反社会的な言動をしている男は、それが性格だからそうしているのではなくて、じつは脳の総表面積が平均よりも小さいことが原因なのかもしれない。
脳科学者は、行動・認知・感情などの制御で重要な役割を果たす大脳皮質の領域が、こうした男は萎縮していたことを発見している。さらに扁桃体、海馬、視床などの皮質下の領域も体積が小さかった。
要するに、反社会的な言動をしている男は、そういう性格なので問題を起こしているのではなく、脳の萎縮で問題を起こしていたということになる。

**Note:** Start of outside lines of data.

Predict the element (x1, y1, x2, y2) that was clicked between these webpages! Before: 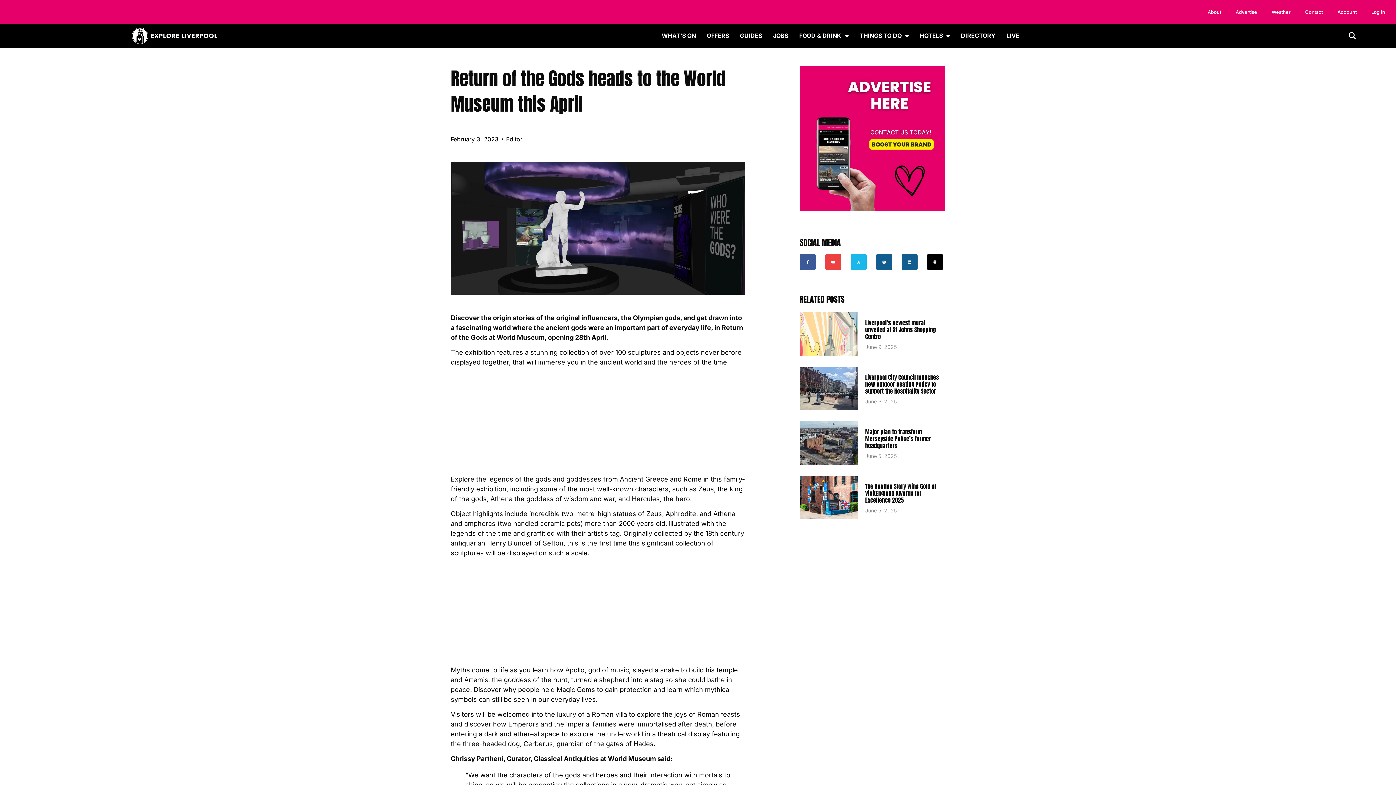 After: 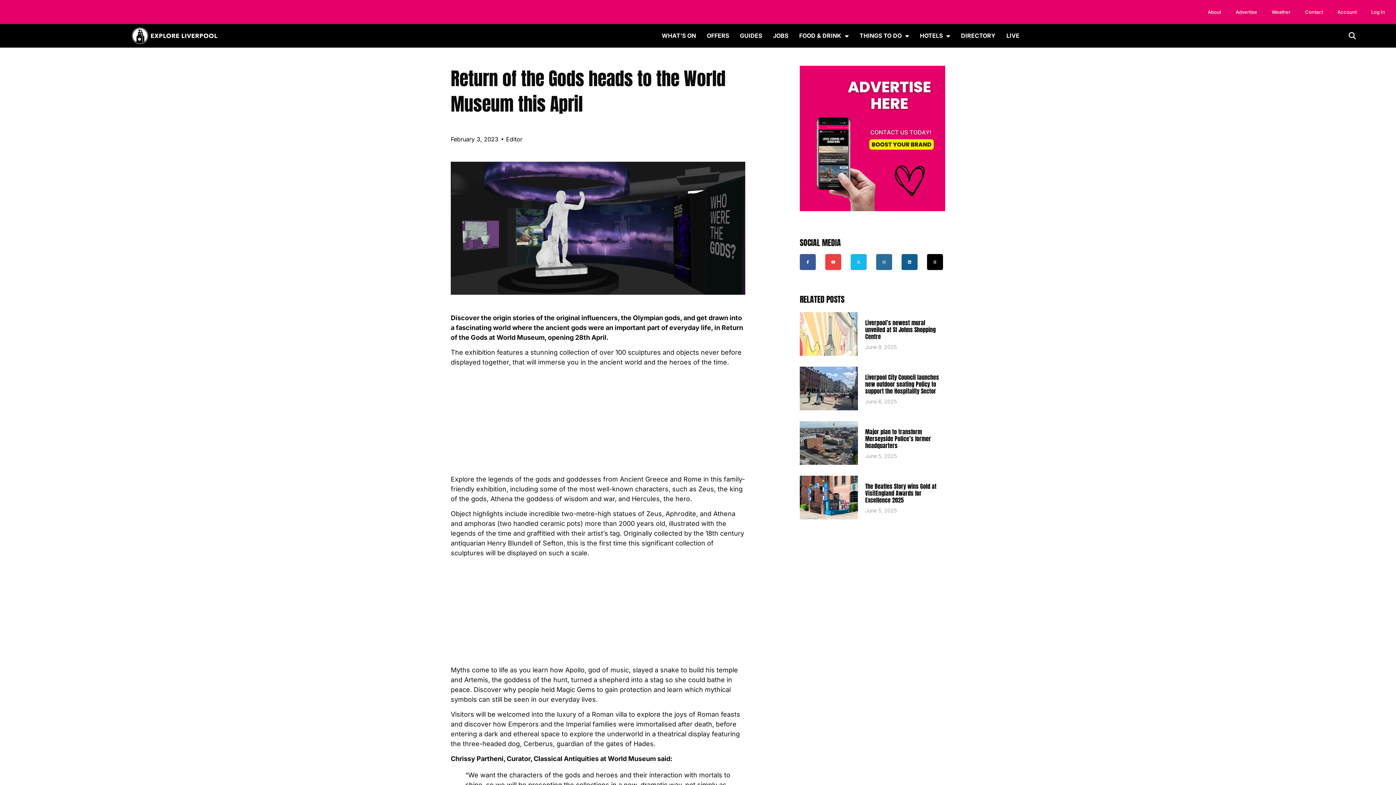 Action: bbox: (876, 254, 892, 270) label: Instagram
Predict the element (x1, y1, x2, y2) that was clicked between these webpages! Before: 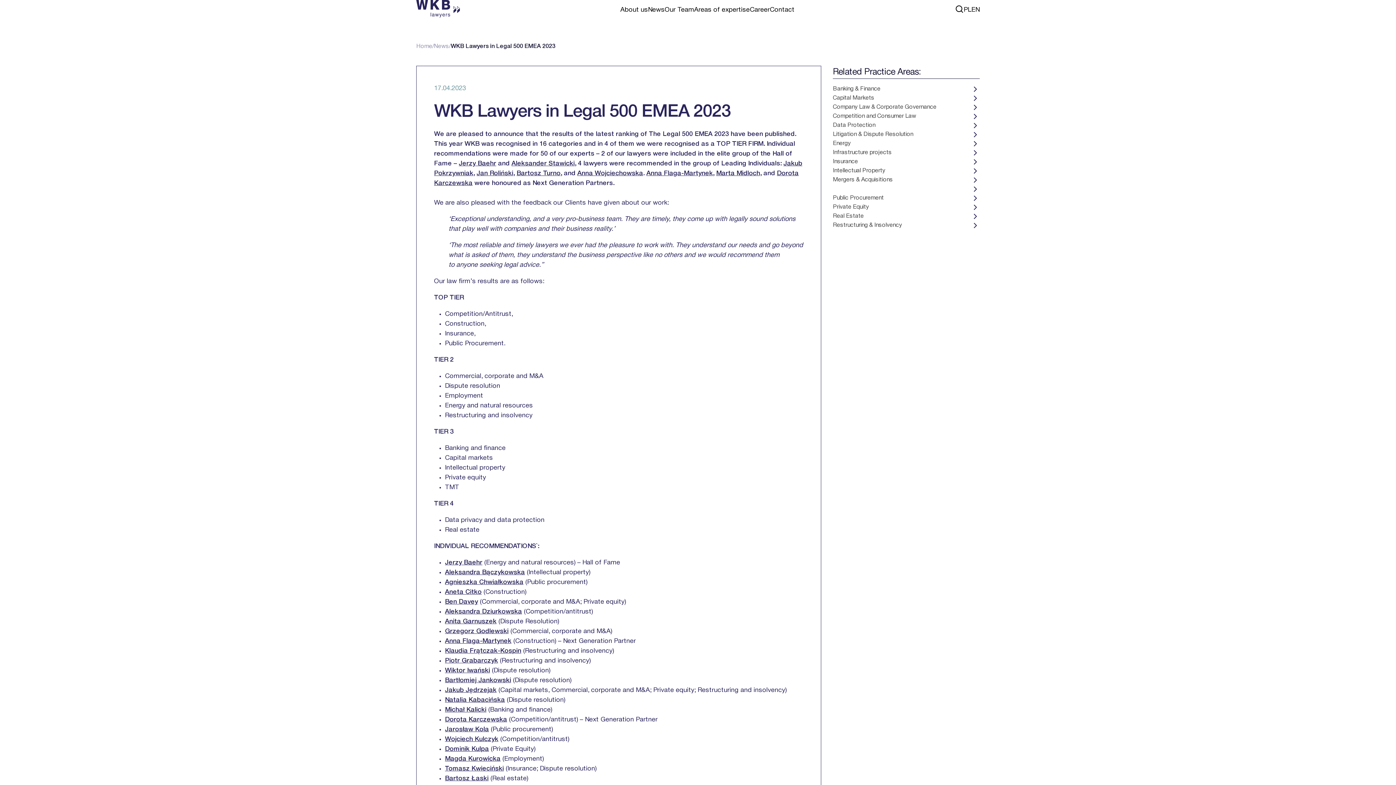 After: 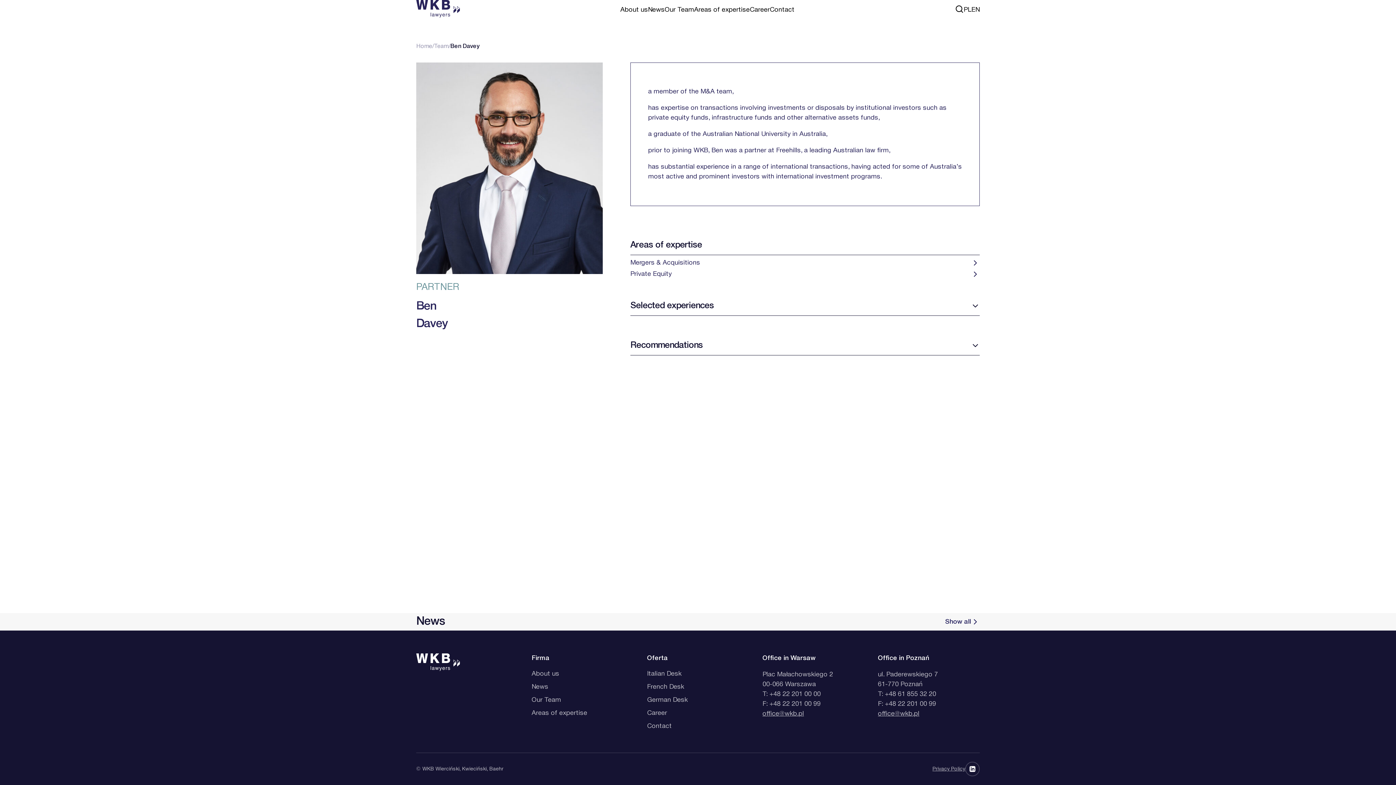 Action: label: Ben Davey bbox: (445, 599, 478, 604)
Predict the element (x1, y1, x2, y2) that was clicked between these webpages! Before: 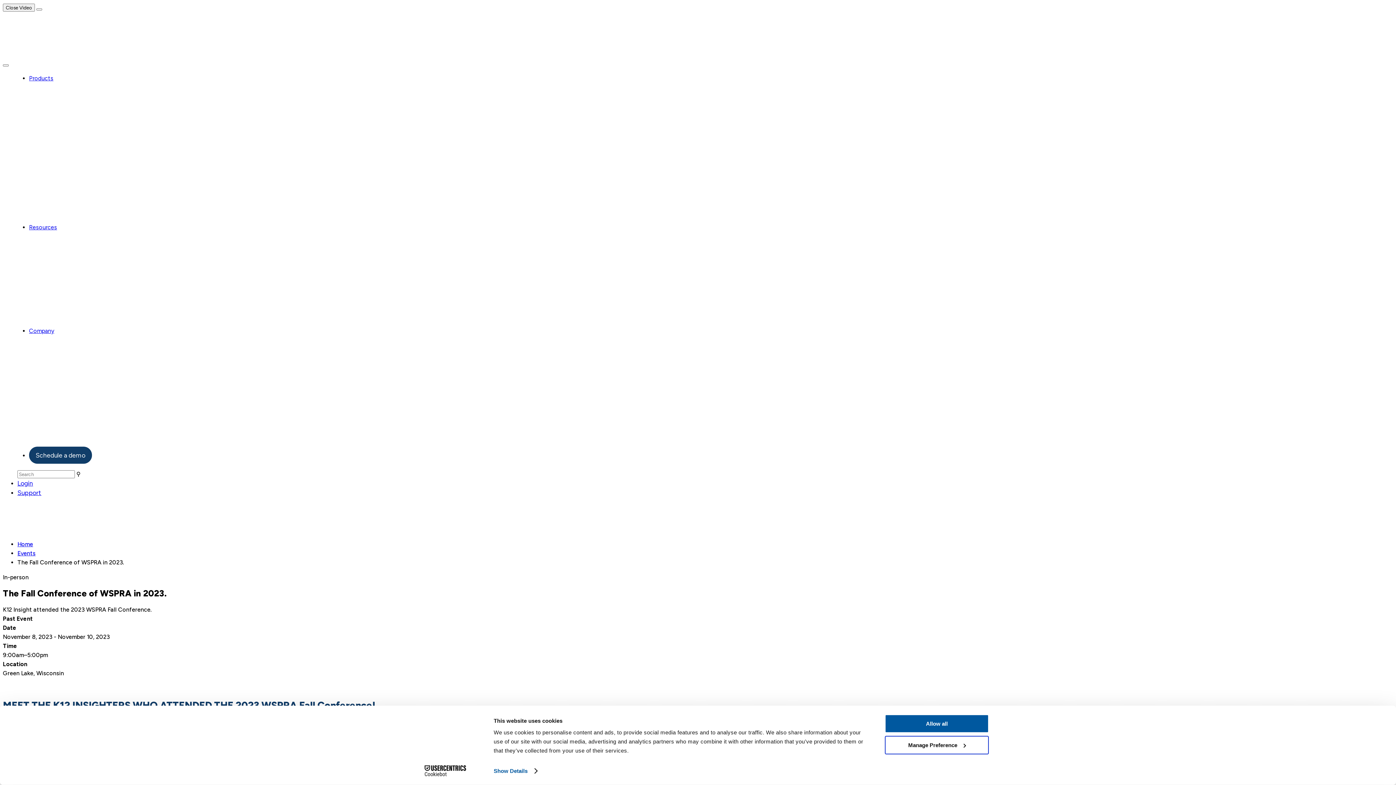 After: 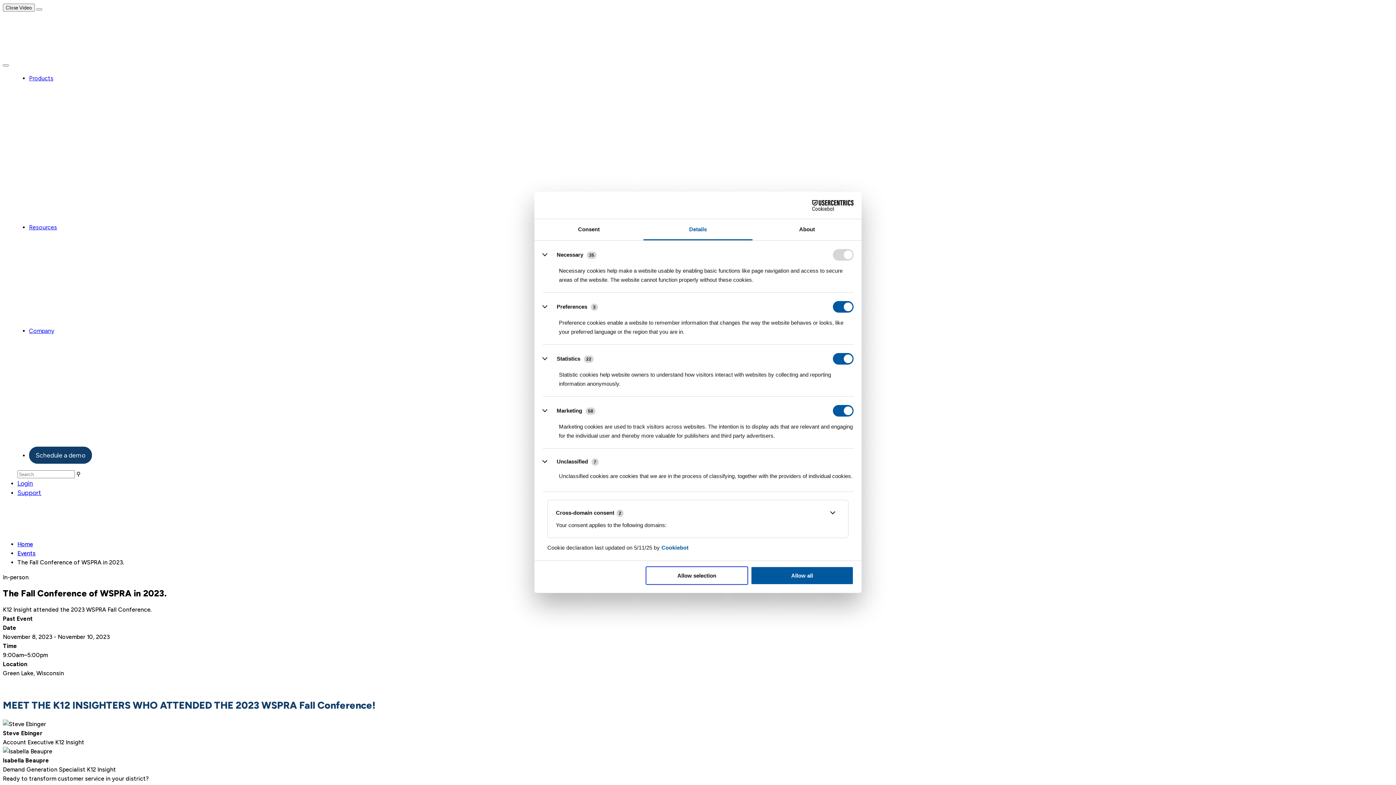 Action: bbox: (885, 736, 989, 754) label: Manage Preference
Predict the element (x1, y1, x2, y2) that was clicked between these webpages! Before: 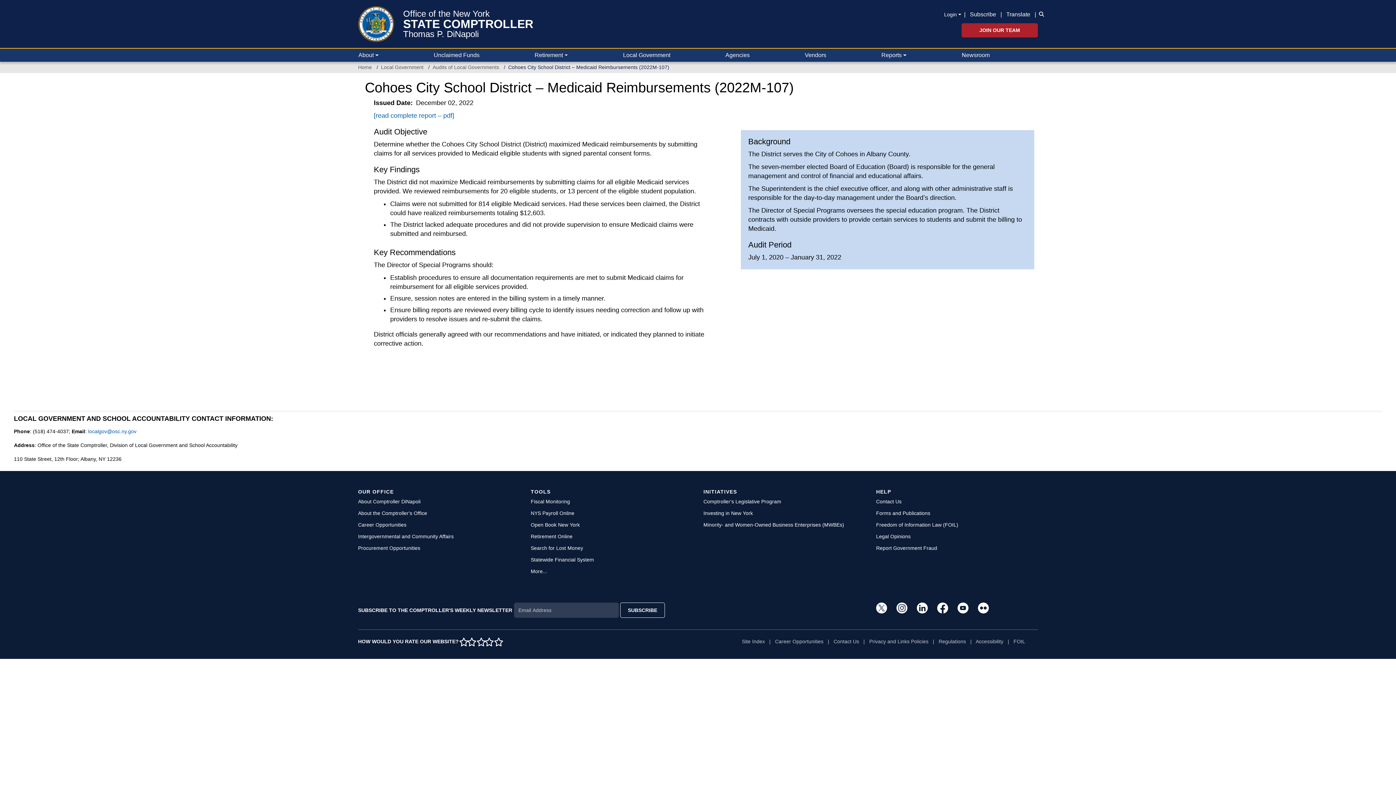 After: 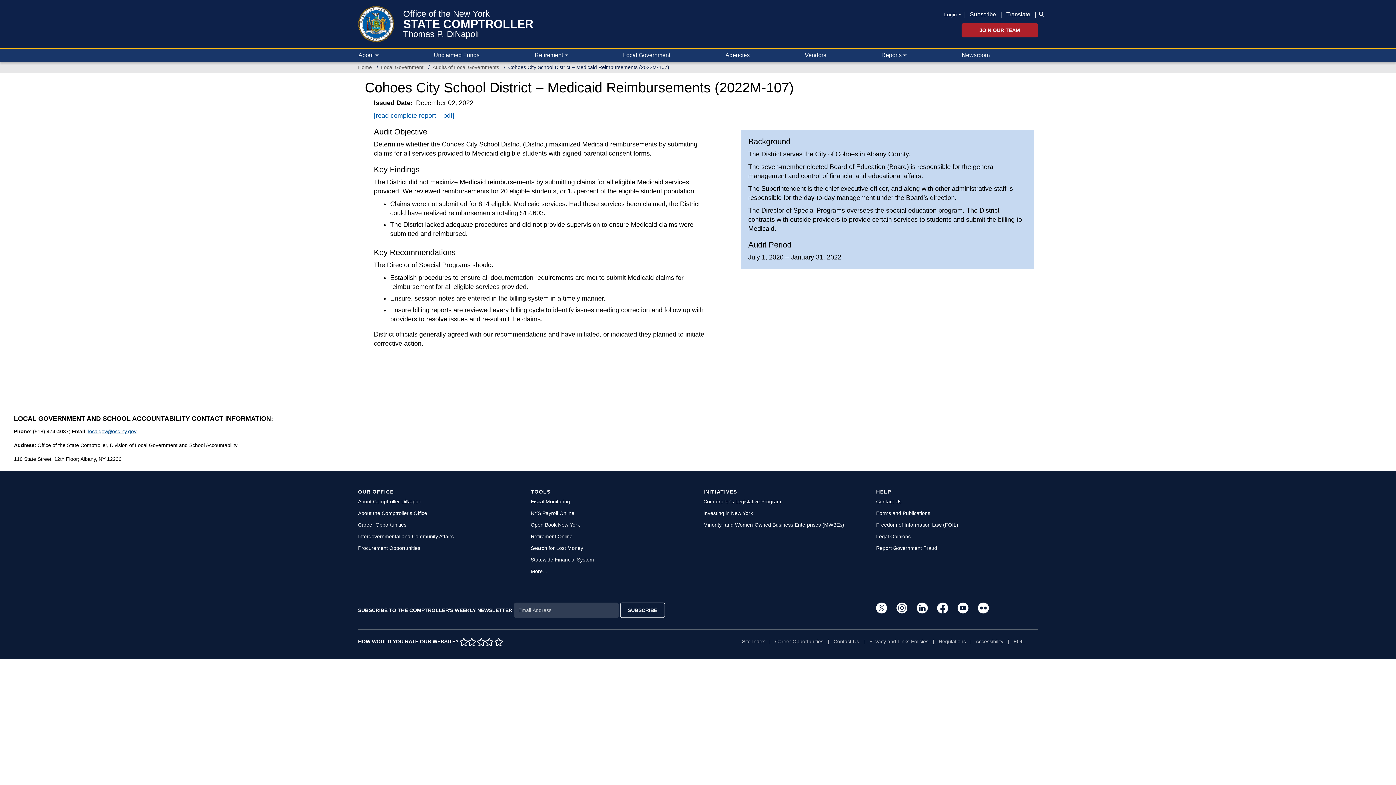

もうひとつ興味深いのは、何度も性犯罪を引き起こしてしまう男も、やはり脳に問題があることが多く、海外の犯罪者の研究でも、性犯罪者の64%ちかくが前頭前野の広い領域に障害があったことがわかったことだ。とくに、腹内側前頭前野という部分が損傷していたという。
私たちの大半は脳医学の専門家ではないので、腹内側前頭前野といわれてもそれがどういう箇所なのかわからないのだが、この部位は他人が恐怖を感じていることを察したり共感したりする部分だという。
ここが損傷していると、他人の恐怖がわからなくなる。
つまり、性行為をする局面で女性が恐怖を感じていたり、激しく拒絶していたとしても、その女性の感情には何の共感性を持てず、自分の性欲が優先される状況になる。
レイプだけではない。たとえば、女性が嫌がっているのにしつこく絡むとか、女性が拒絶しているのに平然とセクハラをするとか、そうした行為も「性欲が強い」からではなく、脳の損傷で相手の恐怖を感じなくなっている可能性がある。
だからといって、その行為が許されるわけではないのだが、一概に「男の性格がゆがんでいる」とか「男の性欲があまりにも強すぎる」というだけでは説明がつかない性犯罪の行為を説明するひとつの事実として、「脳に問題がある」というのは興味深いことでもある。